Now, you can still thrill to the delights of the Budweiser Clydesdales pulling a wagon of Budweiser cases through the park a few times a day. Because as you know, when you think of Sea World, you think… horses? It was like a clip-clopping public service announcement.

Oh, by the way: Puffins, after Sea Lions and my beloved cat Emma, are now the third-coolest creatures on this planet.

Did you know that dolphin mother’s milk is 33% fat? It’s to quickly build up the layer of blubber that the dolphin babies need for insulation. It’s one of the few things I learned while at Sea World, since the place is sorely lacking in informational signage. I can’t believe Starbuck’s doesn’t offer dolphin mother’s milk as an option for their coffees. By the way, one of the dolphins was named “Starbuck”. Coincidence? I think not. Look for a bottlenose dolphin’s milk latte supreme ($9.00) at a Starbuck’s near you, soon.
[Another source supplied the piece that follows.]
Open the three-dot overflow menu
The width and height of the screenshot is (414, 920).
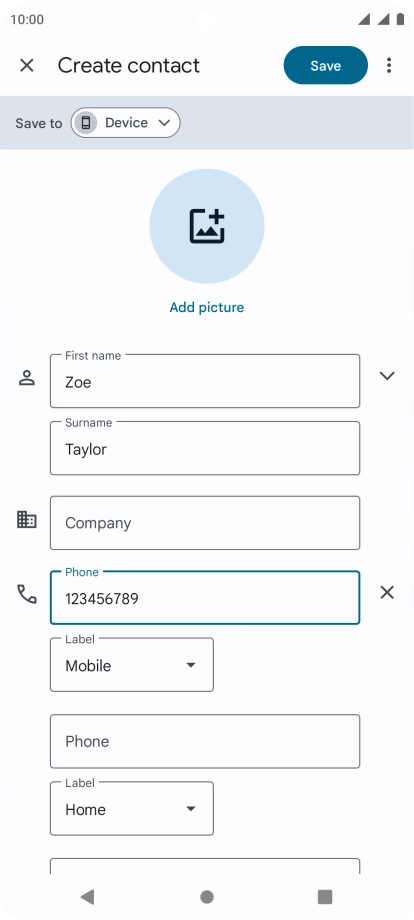point(389,65)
My cynicism aside, it really was the best park I’ve been to in that pit of tourism known as Orlando. With the exception of the Clydesdales, the crass corporate identity and branding love-fest so prevalent at the other Orlando attractions was virtually non-existent. Recommended.

The next day, Brenda paid me back by going to the Fantasy of Flight Museum. This place was fantastic. After paying the $25 admission fee (which anyone who’s been soaked in Orlando recently will agree is quite reasonable), you go through an EXTREMELY cheesy “immersion exhibit”, simulating an Eighth Air Force bomber base in WWII, culminating in the one cool part of that exhibit, an actual walk-through of a B-17G. But after that, we headed to the first of several hangars, full of very nicely restored aircraft (long list, including a B-25, B-24, P51A, P51D, the only P-40 trainer in the world, a Stampe, a Storch, a Laird Super Solution, a Gee Bee replica, etc…). But the best part of this museum is that many of the aircraft you see are FLYING aircraft.

They also have lots of tours. You get to go through the restoration hangar, where one of the guys there shows what he’s working on (currently a Stinson L-1, a Seversky P-35 and a Republic P-47) as well as demonatrating some of the techniques and tools of the process. Another tour took us back through the bulk of museum-owner Kermit Weeks’ collection of stuff, which is unbelievable. One hangar was totally full of engines, mostly from the WWII era; he has used Allison engines shelved thirty feet high. He’s even got one of those 28-cylinder Wrights. In another hangar, he has twelve BRAND NEW pickled Allisons in crates. Oh wait, he only has ten now, because they’ve reserved two of them for their P-38 Lightning restoration they plan to do someday. (!) The P-38’s fuse is sitting in the restoration hangar. Unfortunately the twin booms were SAWED off for transport, adding about 2,000 man-hours to the restoration they estimate.

At the end of the day, they do the “Flight of the Day”. This is where they pull one of the planes out of the museum and go fly it! This was a highlight for many of the assembled museum-goers, myself included.

This place is like a small annex of the National Air & Space Museum, but where most of the exhibits fly. How cool is that? I highly recommend this place, and they have ambitious expansion plans, so it should keep getting better. If you’re ever stuck in the Orlando area—and stuck is really the best word for it—and have time, I suggest you check them out. Highly Recommended.

Finally, Tuesday, it was time to see Mandy get her nurse’s pin, and that was probably the highlight of the whole week, as it should have been. We have to miss her graduation ceremony on Saturday, because instead we will be watching my sister marry Bob. Extremely Recommended.